Data for processing: Begin
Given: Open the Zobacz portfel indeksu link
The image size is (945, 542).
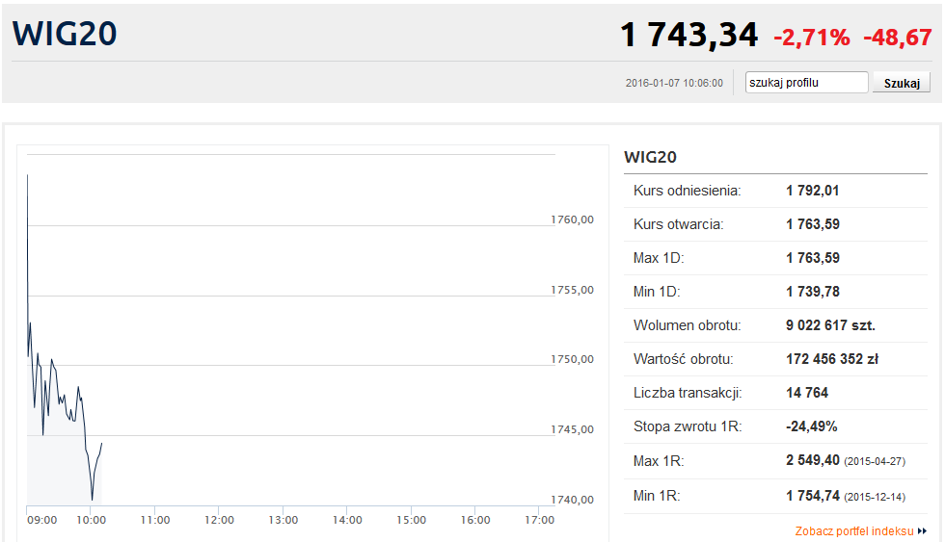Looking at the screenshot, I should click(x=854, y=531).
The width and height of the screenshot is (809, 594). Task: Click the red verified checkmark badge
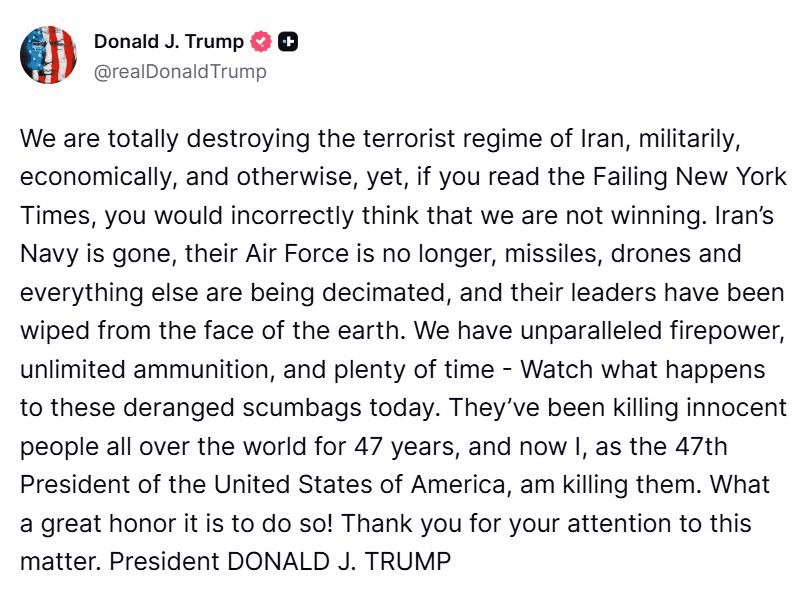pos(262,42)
Data for processing: End
Data for processing: Begin
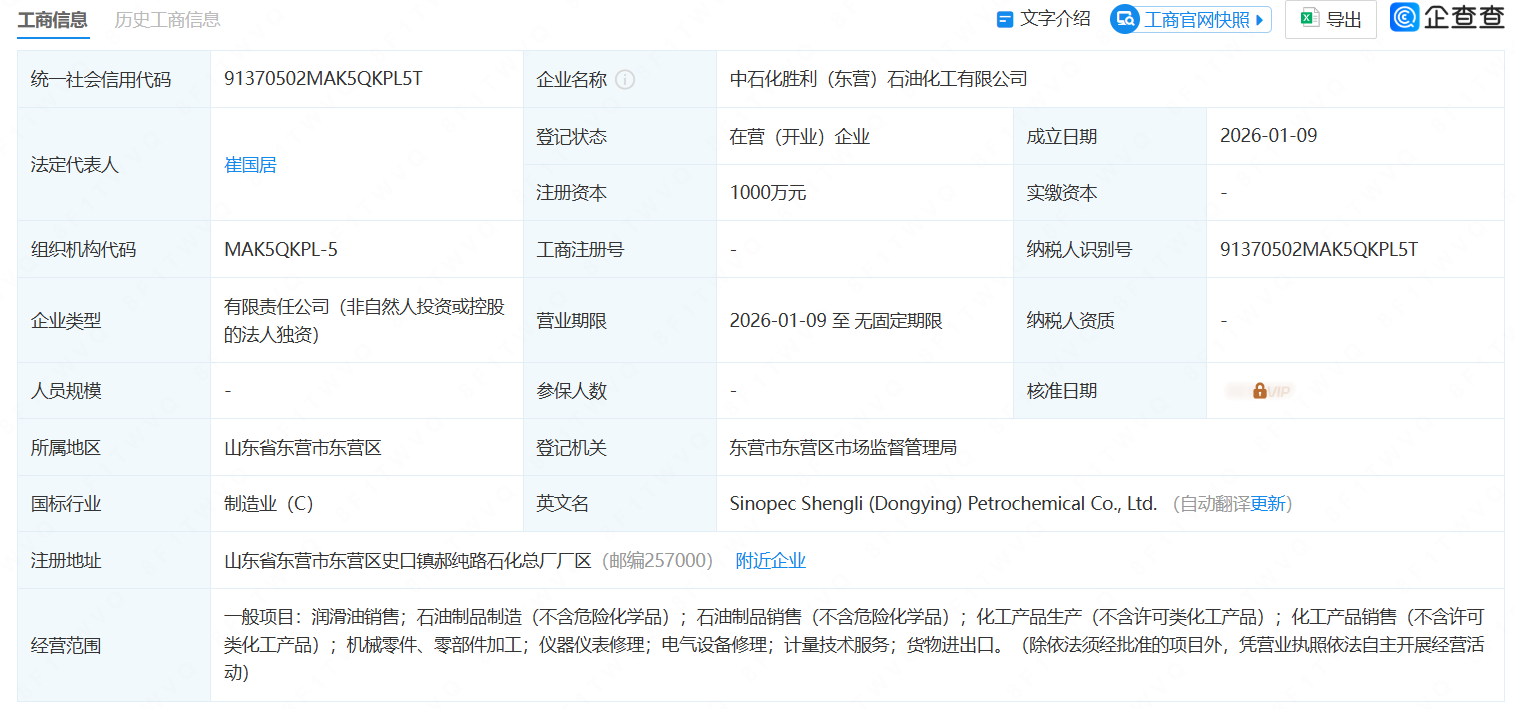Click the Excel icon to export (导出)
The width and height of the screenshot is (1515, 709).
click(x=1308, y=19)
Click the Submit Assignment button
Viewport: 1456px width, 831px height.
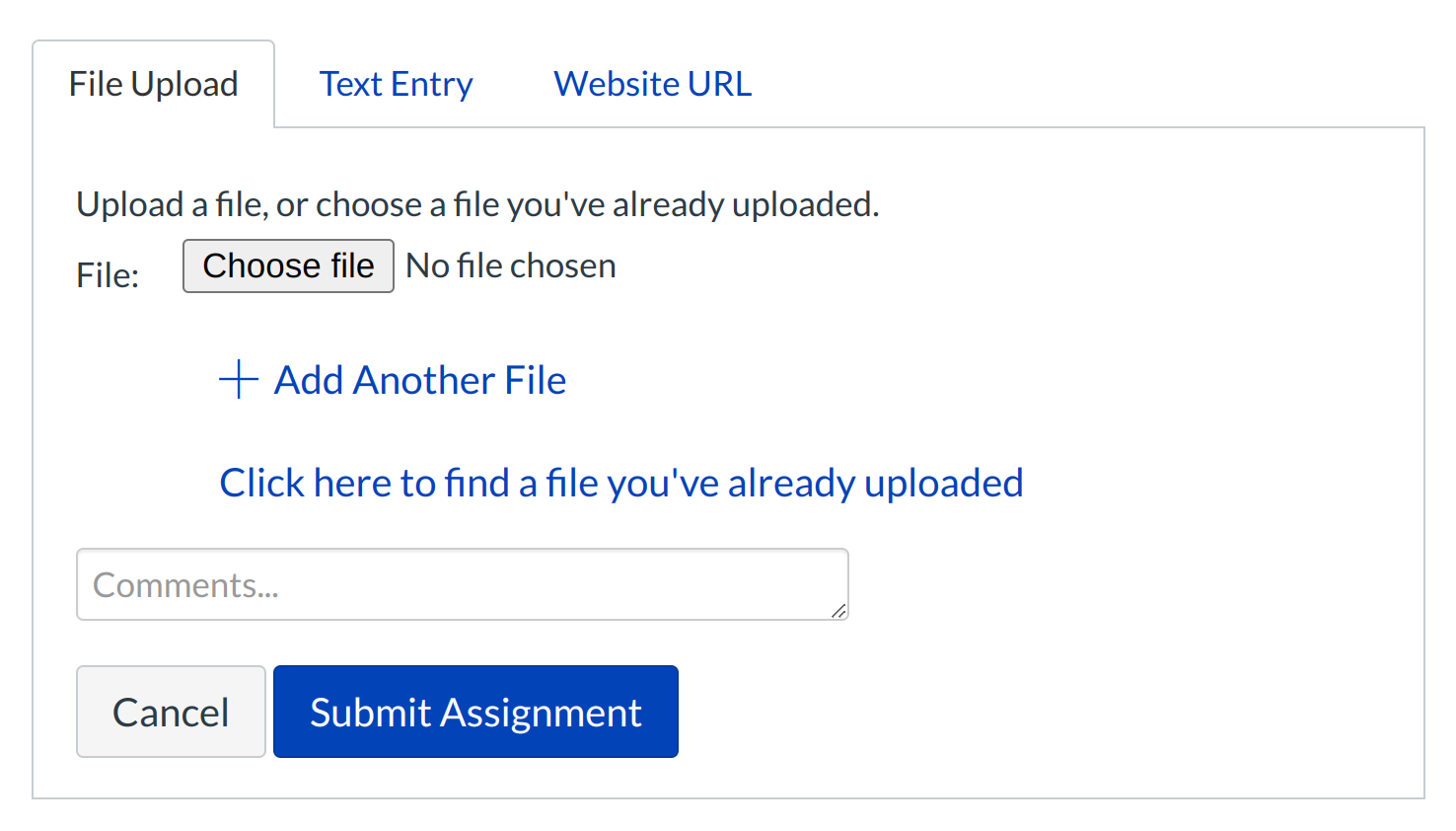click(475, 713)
Data for processing: End
Data for processing: Begin
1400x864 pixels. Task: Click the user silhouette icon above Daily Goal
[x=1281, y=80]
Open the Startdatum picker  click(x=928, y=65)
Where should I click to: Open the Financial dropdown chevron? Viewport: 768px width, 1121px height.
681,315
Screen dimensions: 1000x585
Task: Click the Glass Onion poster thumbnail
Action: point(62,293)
Data for processing: End
> [What this task involves] Retype exactly the lines above, from the one with "1400x864 pixels. Task: Click" through the one with "Open the Startdatum", inclusive.

> [Response]
1400x864 pixels. Task: Click the user silhouette icon above Daily Goal
[x=1281, y=80]
Open the Startdatum picker  click(x=928, y=65)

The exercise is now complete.